* TASK OBJECTIVE
Among the entries below, find the line with "Screen dimensions: 640x375", then quote it and each following line up to and including the line with "Given: Click the green share screen icon", and nothing else.

(Records from a data source)
━━━━━━
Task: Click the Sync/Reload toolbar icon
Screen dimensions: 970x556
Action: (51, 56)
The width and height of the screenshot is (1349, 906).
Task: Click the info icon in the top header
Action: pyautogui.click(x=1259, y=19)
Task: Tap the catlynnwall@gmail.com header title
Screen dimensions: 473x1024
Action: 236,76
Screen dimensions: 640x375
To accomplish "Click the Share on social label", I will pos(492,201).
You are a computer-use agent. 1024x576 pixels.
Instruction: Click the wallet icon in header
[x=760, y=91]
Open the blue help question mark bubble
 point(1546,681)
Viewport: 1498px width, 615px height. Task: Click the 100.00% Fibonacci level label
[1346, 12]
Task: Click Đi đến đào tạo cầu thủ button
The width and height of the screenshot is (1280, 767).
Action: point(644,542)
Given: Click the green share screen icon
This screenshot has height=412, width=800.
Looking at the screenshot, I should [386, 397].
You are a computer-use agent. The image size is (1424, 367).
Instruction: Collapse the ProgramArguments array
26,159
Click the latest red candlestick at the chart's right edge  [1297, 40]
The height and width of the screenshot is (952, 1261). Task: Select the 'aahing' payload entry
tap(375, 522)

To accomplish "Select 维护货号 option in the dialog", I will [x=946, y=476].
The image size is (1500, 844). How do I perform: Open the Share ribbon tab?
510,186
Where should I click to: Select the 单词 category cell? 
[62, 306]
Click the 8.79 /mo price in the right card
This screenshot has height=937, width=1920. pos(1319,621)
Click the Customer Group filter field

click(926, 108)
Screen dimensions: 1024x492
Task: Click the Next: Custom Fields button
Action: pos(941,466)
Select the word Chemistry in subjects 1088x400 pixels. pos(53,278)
━━━━━━
* EXERCISE ANSWER
Screen dimensions: 640x375
To accomplish "Click the Share on social label", I will pos(492,201).
You are a computer-use agent. 1024x576 pixels.
Instruction: Click the wallet icon in header
[x=760, y=91]
Open the blue help question mark bubble
 point(1546,681)
Viewport: 1498px width, 615px height. Task: Click the 100.00% Fibonacci level label
[1346, 12]
Task: Click Đi đến đào tạo cầu thủ button
The width and height of the screenshot is (1280, 767).
Action: point(644,542)
Given: Click the green share screen icon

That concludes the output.